Gordon did not speak until they reached the foot of the hill. Then he said—
"I must go up and lie down. Good-night, old fellow! God bless you!"
CHAPTER XVII
Half-an-hour earlier, Gordon's guard, now transformed into his soldier servant, had been startled by the appearance of an Egyptian, wearing the flowing white robes of a Sheikh, and asking in almost faultless English for Colonel Lord.
"The Colonel has gone to the station to see his lordship off to England, but I'm expecting him back presently," said the orderly.
"I'll wait," said the Sheikh, and the orderly showed, him into Gordon's room.
"Looks like a bloomin' death's-head! Wonder if he's the bloomin' Prophet they're jawrin' about!"
Since coming into Cairo Ishmael had been a prey to thoughts that were indeed akin to madness. Perhaps he was seized by one of those nervous maladies in which a man no longer belongs to himself. Certainly he suffered the pangs of heart and brain which come only to the purest and most spiritual souls in their darkest hours, and seem to make it literally true that their tortured spirits descend into hell.
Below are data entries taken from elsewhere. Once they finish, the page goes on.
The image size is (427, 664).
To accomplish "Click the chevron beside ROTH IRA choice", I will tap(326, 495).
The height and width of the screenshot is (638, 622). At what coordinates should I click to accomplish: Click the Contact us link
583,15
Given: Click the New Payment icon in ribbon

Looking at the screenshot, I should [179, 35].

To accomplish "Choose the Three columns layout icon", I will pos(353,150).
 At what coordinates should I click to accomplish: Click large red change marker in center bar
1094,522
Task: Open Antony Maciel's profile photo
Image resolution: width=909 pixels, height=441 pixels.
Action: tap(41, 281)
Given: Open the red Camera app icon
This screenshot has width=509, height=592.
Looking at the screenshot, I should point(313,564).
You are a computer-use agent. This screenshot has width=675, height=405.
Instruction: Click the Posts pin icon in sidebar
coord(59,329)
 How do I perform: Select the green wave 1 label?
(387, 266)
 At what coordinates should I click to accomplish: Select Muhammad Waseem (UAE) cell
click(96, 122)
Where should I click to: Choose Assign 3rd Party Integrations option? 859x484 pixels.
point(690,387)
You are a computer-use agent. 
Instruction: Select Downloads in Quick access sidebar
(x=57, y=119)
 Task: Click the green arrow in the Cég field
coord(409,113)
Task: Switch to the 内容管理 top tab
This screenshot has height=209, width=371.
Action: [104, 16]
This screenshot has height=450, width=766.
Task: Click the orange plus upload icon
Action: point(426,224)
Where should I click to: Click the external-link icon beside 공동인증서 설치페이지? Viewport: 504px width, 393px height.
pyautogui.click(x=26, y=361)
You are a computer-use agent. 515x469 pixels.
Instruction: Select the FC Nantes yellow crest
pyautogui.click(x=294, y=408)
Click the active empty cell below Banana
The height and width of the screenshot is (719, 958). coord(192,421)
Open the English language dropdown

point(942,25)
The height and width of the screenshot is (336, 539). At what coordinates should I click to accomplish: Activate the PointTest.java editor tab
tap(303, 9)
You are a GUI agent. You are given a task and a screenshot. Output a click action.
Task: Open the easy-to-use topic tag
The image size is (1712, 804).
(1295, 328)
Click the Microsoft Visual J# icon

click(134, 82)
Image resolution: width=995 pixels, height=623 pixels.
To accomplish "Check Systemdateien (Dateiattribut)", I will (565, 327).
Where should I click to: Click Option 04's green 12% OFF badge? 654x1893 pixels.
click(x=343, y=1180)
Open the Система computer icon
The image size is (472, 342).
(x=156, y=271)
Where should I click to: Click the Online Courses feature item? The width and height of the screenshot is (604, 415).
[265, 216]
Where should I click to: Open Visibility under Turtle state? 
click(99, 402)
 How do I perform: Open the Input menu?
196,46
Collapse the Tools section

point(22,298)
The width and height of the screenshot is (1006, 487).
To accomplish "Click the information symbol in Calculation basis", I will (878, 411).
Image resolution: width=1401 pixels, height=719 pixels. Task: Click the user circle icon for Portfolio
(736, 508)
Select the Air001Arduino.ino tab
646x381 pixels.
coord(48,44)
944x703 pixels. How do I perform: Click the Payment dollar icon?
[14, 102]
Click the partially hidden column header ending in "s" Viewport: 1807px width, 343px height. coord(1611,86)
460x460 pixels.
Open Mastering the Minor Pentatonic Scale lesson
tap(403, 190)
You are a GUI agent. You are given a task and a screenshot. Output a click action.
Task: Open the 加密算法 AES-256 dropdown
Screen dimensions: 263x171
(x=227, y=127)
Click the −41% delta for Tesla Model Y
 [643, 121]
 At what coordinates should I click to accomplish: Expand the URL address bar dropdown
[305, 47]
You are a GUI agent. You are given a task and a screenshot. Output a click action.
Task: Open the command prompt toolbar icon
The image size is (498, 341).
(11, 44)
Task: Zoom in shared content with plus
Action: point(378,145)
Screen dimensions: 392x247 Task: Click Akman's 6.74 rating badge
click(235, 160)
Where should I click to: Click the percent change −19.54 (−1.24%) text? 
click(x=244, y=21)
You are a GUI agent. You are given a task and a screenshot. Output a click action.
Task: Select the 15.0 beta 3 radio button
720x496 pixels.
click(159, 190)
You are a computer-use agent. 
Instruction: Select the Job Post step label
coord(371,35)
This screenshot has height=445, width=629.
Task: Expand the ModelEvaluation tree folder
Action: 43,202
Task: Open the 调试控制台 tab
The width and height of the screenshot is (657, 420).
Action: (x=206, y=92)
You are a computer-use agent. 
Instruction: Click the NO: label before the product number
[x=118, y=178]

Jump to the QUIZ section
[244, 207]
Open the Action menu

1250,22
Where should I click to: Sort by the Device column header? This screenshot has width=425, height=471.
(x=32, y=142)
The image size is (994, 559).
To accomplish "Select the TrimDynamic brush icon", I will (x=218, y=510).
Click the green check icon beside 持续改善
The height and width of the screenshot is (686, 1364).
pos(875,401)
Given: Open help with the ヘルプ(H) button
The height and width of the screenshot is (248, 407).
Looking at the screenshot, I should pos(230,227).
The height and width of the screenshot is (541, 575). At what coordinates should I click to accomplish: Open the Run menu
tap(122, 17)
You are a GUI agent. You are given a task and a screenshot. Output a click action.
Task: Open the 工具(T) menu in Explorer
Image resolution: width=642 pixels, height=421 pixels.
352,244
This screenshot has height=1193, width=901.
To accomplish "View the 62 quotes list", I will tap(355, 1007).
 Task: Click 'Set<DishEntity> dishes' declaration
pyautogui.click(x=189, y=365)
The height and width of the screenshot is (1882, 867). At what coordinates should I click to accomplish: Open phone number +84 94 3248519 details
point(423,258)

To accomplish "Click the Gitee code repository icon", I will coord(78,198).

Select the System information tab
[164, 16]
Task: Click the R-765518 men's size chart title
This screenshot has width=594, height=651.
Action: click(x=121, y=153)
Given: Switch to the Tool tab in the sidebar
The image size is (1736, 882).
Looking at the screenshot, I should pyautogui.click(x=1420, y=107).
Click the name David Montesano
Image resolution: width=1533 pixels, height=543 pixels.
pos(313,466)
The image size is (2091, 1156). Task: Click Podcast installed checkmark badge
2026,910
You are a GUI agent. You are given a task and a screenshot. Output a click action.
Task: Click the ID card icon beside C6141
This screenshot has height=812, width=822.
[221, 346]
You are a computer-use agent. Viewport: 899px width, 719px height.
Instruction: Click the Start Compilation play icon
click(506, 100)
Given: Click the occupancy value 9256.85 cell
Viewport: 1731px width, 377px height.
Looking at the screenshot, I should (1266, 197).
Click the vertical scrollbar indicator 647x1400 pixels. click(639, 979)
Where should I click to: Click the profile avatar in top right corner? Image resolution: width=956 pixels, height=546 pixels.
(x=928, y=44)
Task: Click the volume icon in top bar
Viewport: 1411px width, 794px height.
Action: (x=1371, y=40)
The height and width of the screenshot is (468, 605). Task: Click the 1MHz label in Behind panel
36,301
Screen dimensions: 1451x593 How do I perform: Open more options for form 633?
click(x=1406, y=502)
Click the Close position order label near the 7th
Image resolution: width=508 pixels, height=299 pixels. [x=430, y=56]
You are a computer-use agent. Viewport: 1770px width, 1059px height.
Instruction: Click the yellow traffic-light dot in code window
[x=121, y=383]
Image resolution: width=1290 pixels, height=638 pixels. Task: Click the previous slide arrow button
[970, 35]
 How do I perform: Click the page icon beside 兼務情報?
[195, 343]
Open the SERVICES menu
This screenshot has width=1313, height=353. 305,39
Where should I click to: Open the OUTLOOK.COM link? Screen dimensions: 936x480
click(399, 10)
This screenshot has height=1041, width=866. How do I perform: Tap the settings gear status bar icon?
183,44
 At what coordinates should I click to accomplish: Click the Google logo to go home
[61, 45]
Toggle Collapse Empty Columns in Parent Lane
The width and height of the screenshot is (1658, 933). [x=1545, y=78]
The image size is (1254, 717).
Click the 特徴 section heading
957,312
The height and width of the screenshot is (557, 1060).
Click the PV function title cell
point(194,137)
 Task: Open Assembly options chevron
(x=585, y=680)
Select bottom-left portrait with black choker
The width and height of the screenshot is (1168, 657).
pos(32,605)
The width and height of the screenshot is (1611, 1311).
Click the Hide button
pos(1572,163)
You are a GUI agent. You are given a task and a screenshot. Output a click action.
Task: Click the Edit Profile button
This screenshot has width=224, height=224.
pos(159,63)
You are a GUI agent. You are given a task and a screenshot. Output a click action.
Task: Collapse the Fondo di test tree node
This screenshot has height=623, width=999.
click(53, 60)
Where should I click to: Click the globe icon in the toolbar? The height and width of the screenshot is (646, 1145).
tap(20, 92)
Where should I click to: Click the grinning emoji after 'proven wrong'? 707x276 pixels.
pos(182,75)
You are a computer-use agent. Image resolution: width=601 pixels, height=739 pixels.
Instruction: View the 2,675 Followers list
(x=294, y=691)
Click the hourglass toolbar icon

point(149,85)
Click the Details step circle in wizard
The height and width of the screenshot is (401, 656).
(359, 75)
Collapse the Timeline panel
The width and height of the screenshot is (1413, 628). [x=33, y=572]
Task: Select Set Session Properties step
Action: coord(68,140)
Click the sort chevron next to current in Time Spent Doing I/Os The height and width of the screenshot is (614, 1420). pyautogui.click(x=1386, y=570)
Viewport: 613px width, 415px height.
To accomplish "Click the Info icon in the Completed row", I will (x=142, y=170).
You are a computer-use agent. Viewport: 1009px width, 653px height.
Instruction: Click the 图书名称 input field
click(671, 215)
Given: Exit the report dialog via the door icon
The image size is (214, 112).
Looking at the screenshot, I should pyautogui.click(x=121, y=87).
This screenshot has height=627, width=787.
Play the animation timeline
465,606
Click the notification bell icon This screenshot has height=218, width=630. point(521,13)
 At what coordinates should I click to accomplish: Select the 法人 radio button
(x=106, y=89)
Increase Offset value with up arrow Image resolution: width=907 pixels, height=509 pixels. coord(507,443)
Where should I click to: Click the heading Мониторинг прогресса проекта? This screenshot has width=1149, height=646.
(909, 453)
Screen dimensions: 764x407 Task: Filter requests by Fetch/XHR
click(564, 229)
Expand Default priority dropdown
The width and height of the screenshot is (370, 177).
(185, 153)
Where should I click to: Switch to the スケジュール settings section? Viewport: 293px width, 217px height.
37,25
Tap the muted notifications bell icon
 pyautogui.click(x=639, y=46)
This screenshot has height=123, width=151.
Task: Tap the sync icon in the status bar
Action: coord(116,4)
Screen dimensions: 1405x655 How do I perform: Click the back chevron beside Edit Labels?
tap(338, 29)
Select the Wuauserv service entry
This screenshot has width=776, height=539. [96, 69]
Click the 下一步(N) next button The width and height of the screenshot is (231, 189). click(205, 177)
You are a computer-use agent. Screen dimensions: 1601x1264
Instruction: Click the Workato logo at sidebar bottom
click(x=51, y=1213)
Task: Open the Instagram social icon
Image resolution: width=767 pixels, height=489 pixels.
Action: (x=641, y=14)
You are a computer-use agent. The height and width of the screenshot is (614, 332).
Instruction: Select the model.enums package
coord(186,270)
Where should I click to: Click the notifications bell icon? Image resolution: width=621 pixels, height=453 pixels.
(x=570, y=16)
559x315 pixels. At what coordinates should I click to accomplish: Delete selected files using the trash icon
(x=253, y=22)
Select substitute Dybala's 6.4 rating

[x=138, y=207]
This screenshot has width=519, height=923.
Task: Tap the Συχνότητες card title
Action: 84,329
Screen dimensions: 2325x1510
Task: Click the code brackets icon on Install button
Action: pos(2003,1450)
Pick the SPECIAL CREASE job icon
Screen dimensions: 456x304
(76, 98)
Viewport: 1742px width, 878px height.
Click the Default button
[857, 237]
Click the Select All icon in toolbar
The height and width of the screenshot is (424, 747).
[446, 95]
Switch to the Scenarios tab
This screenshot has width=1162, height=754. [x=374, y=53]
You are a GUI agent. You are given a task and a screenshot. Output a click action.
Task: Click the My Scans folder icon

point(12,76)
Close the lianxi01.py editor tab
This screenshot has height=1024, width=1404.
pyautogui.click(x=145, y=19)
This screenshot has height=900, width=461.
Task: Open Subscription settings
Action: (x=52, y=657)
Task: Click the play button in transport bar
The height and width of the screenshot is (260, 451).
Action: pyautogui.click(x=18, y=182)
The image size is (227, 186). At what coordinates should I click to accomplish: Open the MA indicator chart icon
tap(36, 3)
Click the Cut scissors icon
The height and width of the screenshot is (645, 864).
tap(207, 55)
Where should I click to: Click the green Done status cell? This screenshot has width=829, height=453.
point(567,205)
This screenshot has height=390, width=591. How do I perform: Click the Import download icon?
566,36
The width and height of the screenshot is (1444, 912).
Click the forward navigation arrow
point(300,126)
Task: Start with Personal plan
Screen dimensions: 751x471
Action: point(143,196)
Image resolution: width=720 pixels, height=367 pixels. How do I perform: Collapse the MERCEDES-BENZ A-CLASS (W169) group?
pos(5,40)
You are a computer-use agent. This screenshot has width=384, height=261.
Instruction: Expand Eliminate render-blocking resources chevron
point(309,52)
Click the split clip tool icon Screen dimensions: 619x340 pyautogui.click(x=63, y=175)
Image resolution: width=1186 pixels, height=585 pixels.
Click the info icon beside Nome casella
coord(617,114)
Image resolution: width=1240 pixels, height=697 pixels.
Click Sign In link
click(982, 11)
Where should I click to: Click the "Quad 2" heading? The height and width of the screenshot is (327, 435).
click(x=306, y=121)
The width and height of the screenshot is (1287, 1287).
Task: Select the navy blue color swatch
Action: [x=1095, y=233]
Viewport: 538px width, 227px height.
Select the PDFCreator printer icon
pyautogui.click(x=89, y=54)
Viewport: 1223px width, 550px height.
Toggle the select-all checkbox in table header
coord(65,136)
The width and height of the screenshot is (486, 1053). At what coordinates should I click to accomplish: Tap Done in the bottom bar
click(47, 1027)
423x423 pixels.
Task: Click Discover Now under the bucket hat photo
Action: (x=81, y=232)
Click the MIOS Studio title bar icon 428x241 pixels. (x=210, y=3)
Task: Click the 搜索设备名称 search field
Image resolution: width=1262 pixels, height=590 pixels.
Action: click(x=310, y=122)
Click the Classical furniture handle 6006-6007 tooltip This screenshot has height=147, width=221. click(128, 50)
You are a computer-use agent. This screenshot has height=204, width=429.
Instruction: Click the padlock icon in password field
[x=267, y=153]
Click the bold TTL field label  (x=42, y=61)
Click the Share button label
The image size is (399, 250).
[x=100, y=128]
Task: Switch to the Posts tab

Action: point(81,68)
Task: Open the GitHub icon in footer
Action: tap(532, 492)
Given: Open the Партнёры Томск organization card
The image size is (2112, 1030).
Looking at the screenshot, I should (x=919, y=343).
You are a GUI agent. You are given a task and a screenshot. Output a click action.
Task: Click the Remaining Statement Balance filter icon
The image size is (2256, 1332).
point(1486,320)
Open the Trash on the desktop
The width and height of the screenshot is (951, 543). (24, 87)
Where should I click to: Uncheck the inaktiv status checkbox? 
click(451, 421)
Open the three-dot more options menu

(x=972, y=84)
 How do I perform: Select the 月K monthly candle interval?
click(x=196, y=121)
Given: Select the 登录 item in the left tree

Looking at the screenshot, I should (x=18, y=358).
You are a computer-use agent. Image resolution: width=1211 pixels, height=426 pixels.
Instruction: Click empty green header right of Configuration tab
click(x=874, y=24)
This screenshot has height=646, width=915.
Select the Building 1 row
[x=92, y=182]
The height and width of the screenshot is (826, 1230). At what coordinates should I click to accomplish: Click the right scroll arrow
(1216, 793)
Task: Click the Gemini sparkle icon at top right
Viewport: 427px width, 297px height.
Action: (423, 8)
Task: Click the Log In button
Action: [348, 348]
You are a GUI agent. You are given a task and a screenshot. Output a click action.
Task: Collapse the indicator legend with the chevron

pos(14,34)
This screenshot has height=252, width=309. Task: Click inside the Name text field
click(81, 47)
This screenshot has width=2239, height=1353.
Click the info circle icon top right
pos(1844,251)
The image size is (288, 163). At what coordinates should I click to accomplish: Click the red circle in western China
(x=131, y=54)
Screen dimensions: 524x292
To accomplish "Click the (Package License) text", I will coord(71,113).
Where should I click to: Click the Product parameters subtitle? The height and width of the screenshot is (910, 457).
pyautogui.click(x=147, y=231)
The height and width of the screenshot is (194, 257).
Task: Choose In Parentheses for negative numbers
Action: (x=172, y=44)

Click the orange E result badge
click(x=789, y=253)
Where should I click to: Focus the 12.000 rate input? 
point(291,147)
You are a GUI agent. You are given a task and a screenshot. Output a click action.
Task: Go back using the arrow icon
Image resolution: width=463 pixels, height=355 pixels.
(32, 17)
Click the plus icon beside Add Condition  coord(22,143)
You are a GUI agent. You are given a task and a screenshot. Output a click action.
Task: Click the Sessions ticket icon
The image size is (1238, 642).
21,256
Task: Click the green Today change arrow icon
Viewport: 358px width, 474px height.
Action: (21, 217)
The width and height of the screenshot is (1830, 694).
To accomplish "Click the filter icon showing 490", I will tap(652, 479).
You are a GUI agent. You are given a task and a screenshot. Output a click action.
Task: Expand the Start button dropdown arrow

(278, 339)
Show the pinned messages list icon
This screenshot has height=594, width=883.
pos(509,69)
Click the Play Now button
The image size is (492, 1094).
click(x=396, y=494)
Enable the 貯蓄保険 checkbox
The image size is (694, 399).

Now that his anxiety for his followers was relaxed and their hopes had in some measure been realised, his mind swung back to the sorrowful decay and ruin that had fallen upon himself. It was no longer the shame of the prophet but the bereavement of the man that tormented him. His lacerated heart left him no power of thinking or feeling anything but the loss of Helena.
Again he saw her beaming eyes, her long black lashes, and her smiling mouth. Again he heard her voice, and again the sweet perfume of her presence seemed to be about him. That all this was lost to him for ever, that henceforth he had to put away from him all the sweetness, all the beauty, all the tenderness of a woman's life linked with his, brought him a paroxysm of pain in which it seemed as if his heart would break and die.